Anthropic Accidentally Leaks 'Claude Mythos': A Step-Change AI Model With 'Unprecedented Cybersecurity Risks'

A misconfigured CMS exposed 3,000 internal documents revealing Anthropic's most powerful model yet—one the company says could 'exploit vulnerabilities in ways that far outpace defenders.'

Warning symbol displayed on a computer screen with red digital interface

Anthropic’s content management system had a default setting: uploaded files were public unless explicitly marked private. Nobody caught it. Now the world knows about Claude Mythos.

A Fortune investigation published March 26 revealed that approximately 3,000 internal documents—draft blog posts, images, PDFs—sat in a publicly searchable database for anyone to find. Among them: detailed descriptions of an unreleased AI model that Anthropic describes as “a step change” in capabilities.

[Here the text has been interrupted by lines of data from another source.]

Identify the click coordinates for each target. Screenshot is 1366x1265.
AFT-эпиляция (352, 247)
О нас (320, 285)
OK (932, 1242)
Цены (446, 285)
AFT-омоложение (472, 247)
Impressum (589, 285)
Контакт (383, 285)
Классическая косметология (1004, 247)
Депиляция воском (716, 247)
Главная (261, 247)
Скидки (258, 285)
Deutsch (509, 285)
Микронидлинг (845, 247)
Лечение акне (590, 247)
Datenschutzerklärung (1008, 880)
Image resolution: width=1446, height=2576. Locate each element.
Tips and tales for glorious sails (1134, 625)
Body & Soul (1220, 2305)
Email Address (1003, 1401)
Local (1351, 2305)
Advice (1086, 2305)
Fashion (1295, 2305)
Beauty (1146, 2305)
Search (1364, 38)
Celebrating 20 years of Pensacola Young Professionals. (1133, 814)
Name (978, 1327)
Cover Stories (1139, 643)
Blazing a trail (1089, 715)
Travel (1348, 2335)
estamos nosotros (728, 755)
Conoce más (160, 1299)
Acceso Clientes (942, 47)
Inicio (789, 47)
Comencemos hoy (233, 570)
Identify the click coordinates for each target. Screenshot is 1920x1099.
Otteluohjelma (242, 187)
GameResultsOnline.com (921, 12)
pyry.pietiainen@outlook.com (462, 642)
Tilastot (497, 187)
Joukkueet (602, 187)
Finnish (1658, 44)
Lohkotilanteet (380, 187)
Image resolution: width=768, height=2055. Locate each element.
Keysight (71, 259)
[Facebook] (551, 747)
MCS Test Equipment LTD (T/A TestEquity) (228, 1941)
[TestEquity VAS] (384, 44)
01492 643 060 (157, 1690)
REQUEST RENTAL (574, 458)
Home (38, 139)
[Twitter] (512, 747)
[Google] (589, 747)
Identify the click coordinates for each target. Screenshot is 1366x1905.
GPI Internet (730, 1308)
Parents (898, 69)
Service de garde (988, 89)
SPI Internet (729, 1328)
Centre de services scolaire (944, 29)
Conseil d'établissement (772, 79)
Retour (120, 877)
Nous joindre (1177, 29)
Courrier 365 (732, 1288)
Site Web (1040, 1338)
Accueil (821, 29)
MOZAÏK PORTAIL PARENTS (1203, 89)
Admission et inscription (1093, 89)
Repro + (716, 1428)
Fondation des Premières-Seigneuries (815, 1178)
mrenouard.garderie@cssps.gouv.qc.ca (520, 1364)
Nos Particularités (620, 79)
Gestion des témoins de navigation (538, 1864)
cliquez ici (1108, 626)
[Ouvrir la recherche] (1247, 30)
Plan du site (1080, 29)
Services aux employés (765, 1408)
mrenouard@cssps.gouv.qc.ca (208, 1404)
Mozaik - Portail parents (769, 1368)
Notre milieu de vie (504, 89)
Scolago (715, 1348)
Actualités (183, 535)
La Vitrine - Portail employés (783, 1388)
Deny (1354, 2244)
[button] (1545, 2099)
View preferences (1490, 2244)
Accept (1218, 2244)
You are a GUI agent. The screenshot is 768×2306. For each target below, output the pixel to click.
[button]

The irony writes itself. The leaked documents warn that Mythos poses “unprecedented cybersecurity risks.” The leak itself happened because of a basic security misconfiguration.

What Is Claude Mythos?

According to the leaked draft materials, Claude Mythos (internally also called “Capybara”) represents a new tier above Anthropic’s existing Opus line. The company describes it as “larger and more intelligent than our Opus models—which were, until now, our most powerful.”

Key claims from the leaked documents:

  • Dramatically higher scores on software coding, academic reasoning, and cybersecurity tests compared to Claude Opus 4.6
  • “Currently far ahead of any other AI model in cyber capabilities”
  • Ability to “surface previously unknown vulnerabilities in production codebases”
  • “Very expensive for us to serve, and will be very expensive for our customers to use”

Anthropic confirmed the model exists. In a statement to Fortune, the company said: “We’re developing a general purpose model with meaningful advances in reasoning, coding, and cybersecurity. Given the strength of its capabilities, we’re being deliberate about how we release it.”

The Cybersecurity Paradox

Here’s where it gets uncomfortable. The leaked draft blog post explicitly warns that Mythos “presages an upcoming wave of models that can exploit vulnerabilities in ways that far outpace the efforts of defenders.”

In other words: Anthropic built a model so good at finding security holes that they’re worried about what happens when similar models become widespread. Their own documents describe this as a dual-use capability—helpful for defenders, catastrophic in the wrong hands.

The company plans to give cyber defenders first access, reasoning that getting the model to security teams early might help offset the inevitable offensive applications. Whether that strategy works depends on how quickly competitors develop similar capabilities.

How the Leak Happened

The breach traces to what Anthropic called “a human error” in CMS configuration. According to Fortune, the system’s default setting automatically made uploaded files public unless someone manually toggled them to private.

The result: draft announcements, internal communications, and details about an exclusive CEO retreat in the UK all sat publicly accessible. Security researchers and journalists found the treasure trove by searching Anthropic’s asset server.

Anthropic removed public access Thursday evening after Fortune contacted them. By then, the documents had been indexed and archived.

Market Reaction

Cybersecurity stocks dropped following the disclosure. The logic: if AI models can find and exploit vulnerabilities faster than defenders can patch them, the entire security industry faces a paradigm shift.

The fear isn’t unfounded. Anthropic has previously disclosed that hacking groups—including Chinese state-sponsored actors—attempted to use Claude for real-world cyberattacks. In one documented case, attackers used Claude Code to infiltrate roughly 30 organizations before Anthropic detected the campaign.

What This Means

Three takeaways:

The capability gap is widening. Anthropic explicitly states that Mythos is “far ahead” of other AI models in cybersecurity. If true, this creates pressure on OpenAI, Google, and others to match those capabilities—racing forward on a dual-use technology.

Careful release strategies are being tested. Rather than launch publicly, Anthropic is working with “a small group of early access customers” focused on defensive applications. This is a meaningful departure from typical AI release patterns, where companies race to market.

Even AI safety companies have security gaps. Anthropic positions itself as the “safety-focused” AI lab. A misconfigured CMS exposing 3,000 documents—including warnings about their own model’s risks—undercuts that narrative.

What You Can Do

If you’re in security:

  • Watch for Mythos capabilities appearing in offensive tools
  • Expect vulnerability discovery timelines to compress
  • Consider how AI-assisted attackers might change your threat model

If you’re following AI:

  • Take “unprecedented” claims with appropriate skepticism until independent testing
  • Note that even careful companies have basic security failures
  • Expect similar capability jumps from other labs within 12-18 months

No public release date for Mythos has been announced. Given the circumstances of its unveiling, Anthropic may not be in a rush.